Zusammen sitzen wir nun an den Baum gelehnt und schweigen. Nach einiger Zeit wird mir das zu ungemütlich, ich stehe auf und laufe zum See. Auch Andoron gesellt sich zu mir. "Als du gegangen bist, meinte Mutter, ich solle auf dich aufpassen. Sie sagte auch, dass sie dich liebe, auch wenn sie dir das nie gezeigt hat.", durchbricht er die Stille. "Wenn sie das wirklich täte, dann hätte sie mir das schon früher sagen sollen. Jetzt ist es zu spät.", erwiedere ich und schaue in den See. Viele kleine Sterne funkeln dort, ein Abbild dessen, was sich über unseren Köpfen abspielt. "Es ist nie zu spät, Nurel. Für manche Sachen bestimmt, aber nicht dafür. Versuche es wenigstens zu akzeptieren. Sie liebt dich, weil du ihre Tochter bist. Sie hat uns unter ihren Herzen getragen, bis wir geboren wurden. Ich denke, auch wenn du es abstreitest, besteht eine Verbindung zwischen euch.", wiederspricht mein Bruder mir.

Leider, hatte er recht, so ungern ich es zugeben will. Wäre sie mir vollkommen egal, würde mich der Gedanke an ihre Kälte mir gegenüber nicht so schmerzen. Doch diesen Schmerz habe ich all die vielen Jahre ihn die hinterste Ecke meiner Seele vergraben und darauf gehofft, ihn zu vergessen.

Wir schweigen beide und schauen auf den See. Das glitzer der Sterne beruhigt und tröstet mich etwas und auch die Gegenwart meines Bruders tut mir gut.

Seufzend lege ich meinen Kopf in den Nacken und blicke hinauf zum Himmel. Zunächst starre ich nur in die Dunkelheit, doch dann realisiere ich etwas ungewöhnliches:

Es ist kein einziger Stern zu sehen. Die Äste der Bäume versperren mir die Sicht und auch dazwische kann ich keinen der kleinen Lichtpunkte erkennen.
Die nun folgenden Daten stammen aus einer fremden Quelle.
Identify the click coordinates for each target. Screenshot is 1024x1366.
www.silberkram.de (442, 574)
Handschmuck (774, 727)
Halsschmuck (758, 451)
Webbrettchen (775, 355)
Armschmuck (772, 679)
Verwirrt stupse ich meinen Bruder an. "Was ist das?", frage ich ihn. "Was meinst du?", erwiedert er irritiert. "Die Sterne. Es sind keine zu sehen und doch spiegeln sie sich in diesem See.", antworte ich auf seine Frage.
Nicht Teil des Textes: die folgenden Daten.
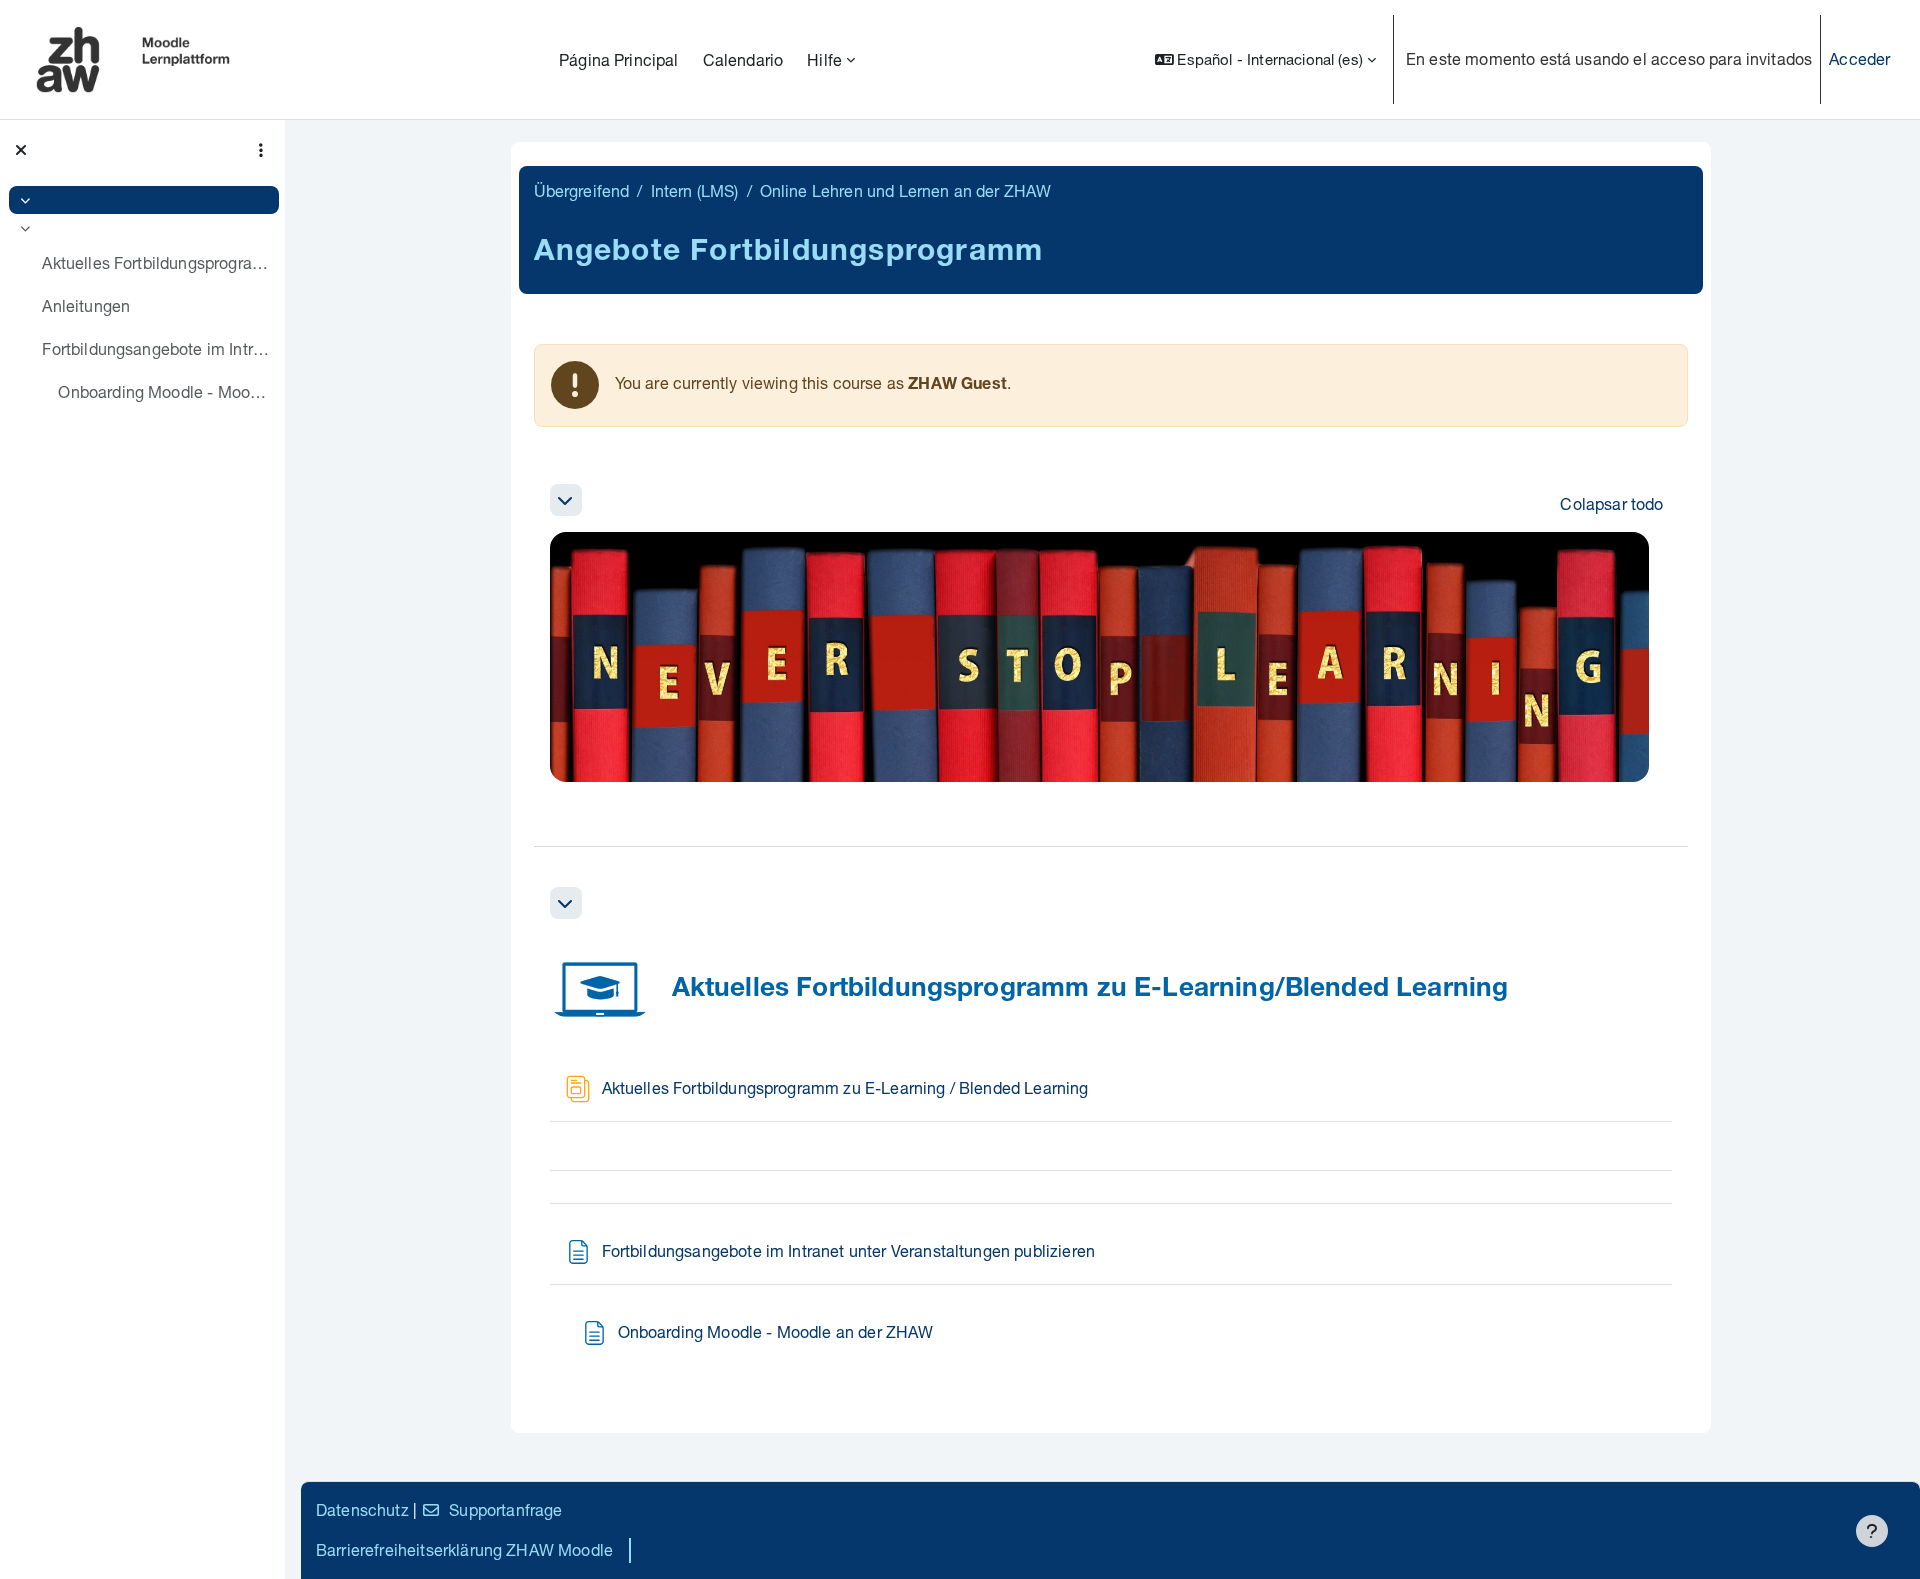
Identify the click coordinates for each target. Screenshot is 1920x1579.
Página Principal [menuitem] (619, 59)
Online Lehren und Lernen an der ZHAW (906, 190)
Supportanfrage (505, 1509)
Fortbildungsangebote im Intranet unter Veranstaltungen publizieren (155, 348)
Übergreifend (582, 190)
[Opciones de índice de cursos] (261, 150)
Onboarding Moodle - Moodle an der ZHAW (163, 391)
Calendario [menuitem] (743, 59)
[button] (1265, 59)
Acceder (1859, 58)
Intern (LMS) (695, 190)
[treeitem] (142, 200)
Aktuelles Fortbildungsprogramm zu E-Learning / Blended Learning (155, 262)
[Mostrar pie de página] (1872, 1531)
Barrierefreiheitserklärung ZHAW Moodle (464, 1549)
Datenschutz (362, 1509)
Ich knie mich hin. Das Wasser des Sees scheint eigentlich ganz normal zu sein und doch zeigt er mir etwas, das überhaupt nicht sein kann. "Fass es nicht an!", warnt mich mein Bruder, doch da ist es schon zu spät. Als ich das Wasser berühre, durchfährt ein Kribbeln meinen Körper. Ich spühre noch wie Andoron mich an der Schulter packt, um mich wegzuziehen, da hat mich schon ein gewaltiger Sog erfasst und in den See gezogen. Mir entweicht noch ein spitzer Schrei bevor alles um mich herum schwarz wird.